A is for Adams, B is for Bastin and C is for Chapman. This summer, you can build up your very own Gunners dictionary with our Arsenal A-Z.

From the obvious to the obscure, discover a host of facts and stats about the club you love. And if we miss anything important, you'll have the chance to let us know by clicking on the link at the foot of the page.


The name 'Paul Vaessen' is synonymous with a famous night in Turin in 1980 when Arsenal became the first club for a decade to beat Juventus on their own ground in European competition. Vaessen's late header snatched a 1-0 win and propelled Arsenal into the final of the European Cup Winners' Cup. Vaessen, on as a substitute for David Price, was just 18 at the time but his joy was short-lived. Not long after, Vaessen suffered a severe knee injury and was forced to quit football two years later having made just 41 appearances for Arsenal, scoring nine goals. Tragically, Vaessen died in August 2001 at the age of 39.


Valencia have emerged as Arsenal's nemesis in European competition. In 1980, the Spaniards beat the Gunners on penalties in the European Cup Winners' Cup final. Arsenal, playing their 70th game of a marathon season, drew 0-0 at the Heysel Stadium before Liam Brady and Graham Rix failed from the spot. Twenty-one years on, John Carew's header knocked Arsenal out of the Champions League on away goals in the quarter-finals after Thierry Henry and Ray Parlour had given the Gunners a 2-1 lead from the first leg. Carew struck twice more at the Mestalla Stadium in March 2003 to inflict a 2-1 defeat on Arsène Wenger's men and deny them a place in the last eight of the same competition.


The words 'Victoria Concordia Crescit' first appeared on the Arsenal crest in the first matchday programme of the 1949/50 season. Its emergence can be traced back a year or so earlier to when Harry Homer, the programme editor of the day, coined the Latin quotation to sum up Arsenal's successful 1947/48 campaign.
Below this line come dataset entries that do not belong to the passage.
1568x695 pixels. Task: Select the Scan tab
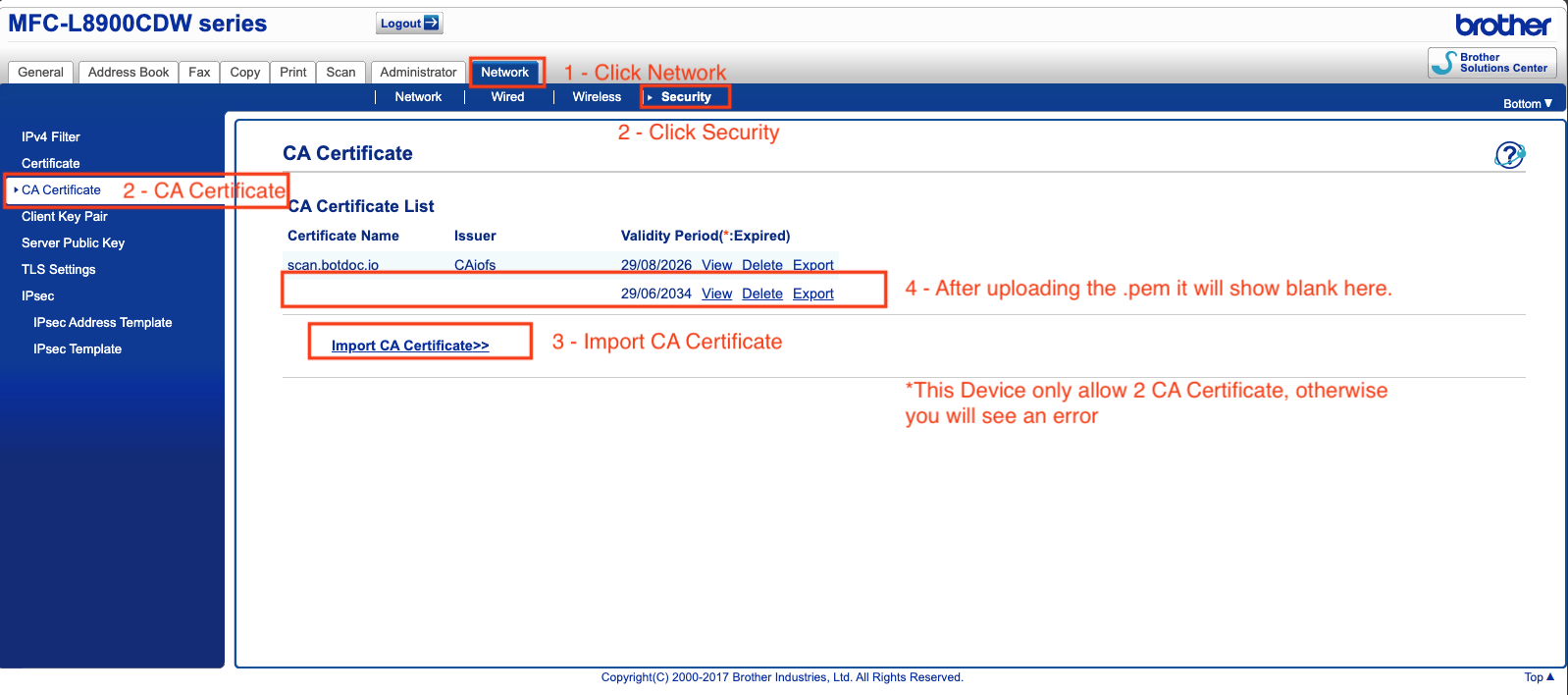pyautogui.click(x=340, y=73)
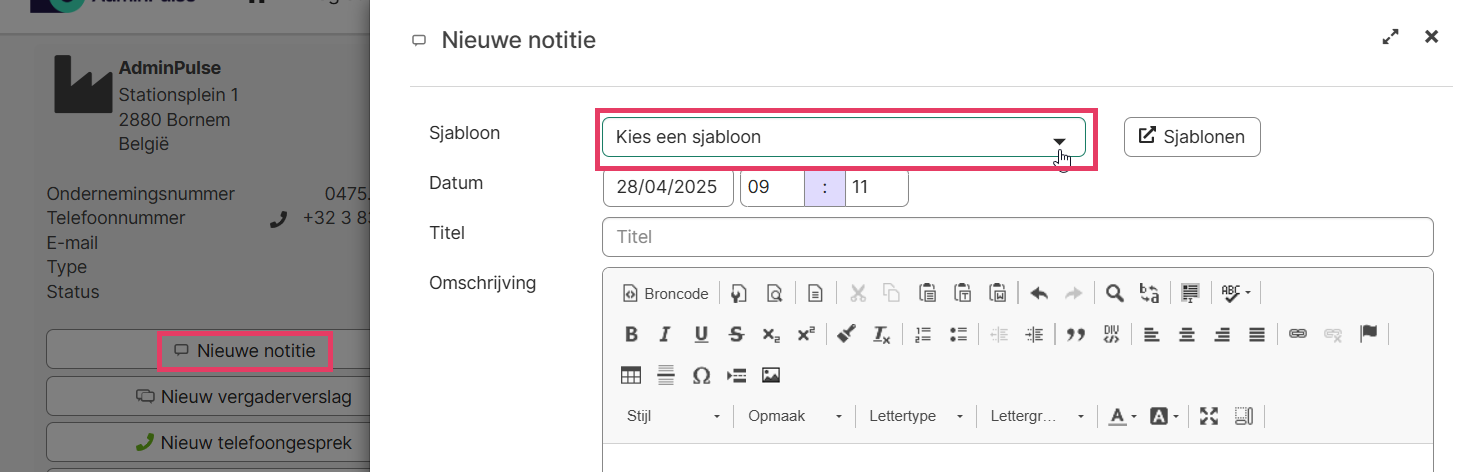Insert a numbered list
The image size is (1465, 472).
click(923, 335)
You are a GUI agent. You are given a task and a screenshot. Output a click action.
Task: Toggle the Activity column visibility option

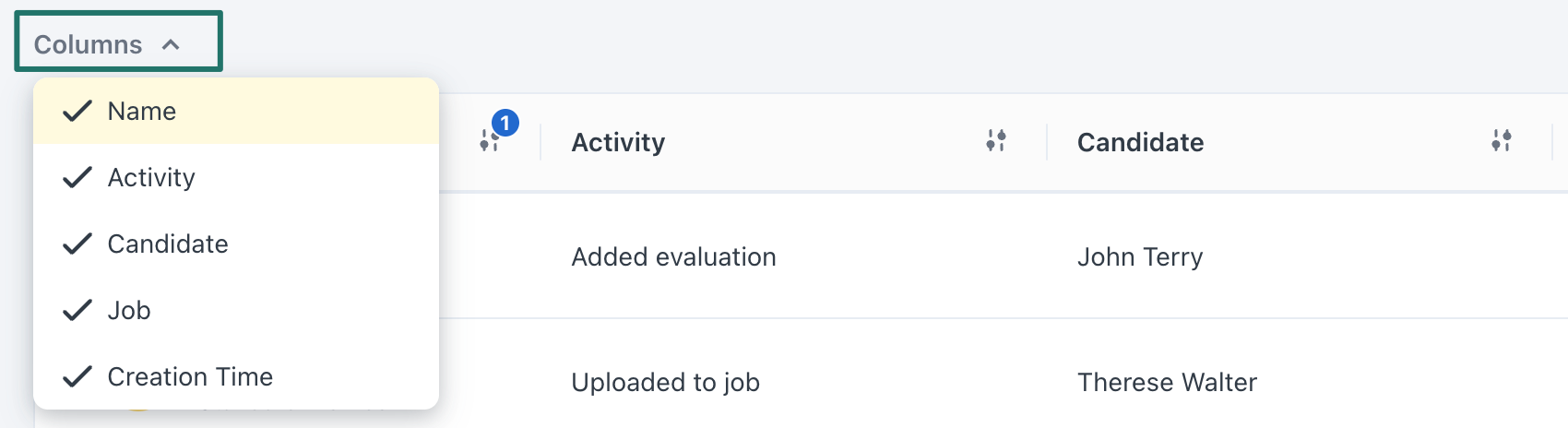236,177
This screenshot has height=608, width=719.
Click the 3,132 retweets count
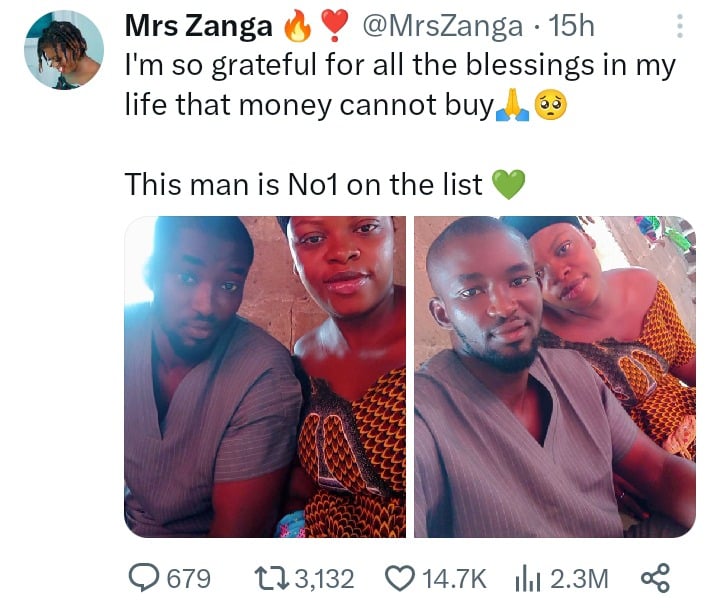pos(325,577)
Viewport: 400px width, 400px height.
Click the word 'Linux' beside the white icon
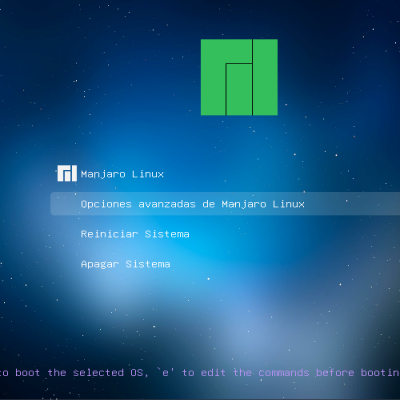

The choice of 'Victoria Concordia Crescit', which translates as 'Victory grows out of harmony', so impressed the Club it was officially adopted by Arsenal and featured on the Club crest until 2002.


Patrick Vieira was Arsène Wenger's first - and arguably best - signing. The Gunners manager plucked Vieira from relative obscurity among the fringes of AC Milan's squad and moulded him into the fulcrum of Arsenal's midfield. Since his arrival in August 1996, Vieira has been an inspiration at Highbury and pivotal to the Club's continued success. He succeeded Tony Adams as captain in the summer of 2002 and finished last season by lifting the Premiership trophy. Strong in the tackle, powerful in the air and a springboard for so many attacks, Vieira is among the finest midfielders of his generation.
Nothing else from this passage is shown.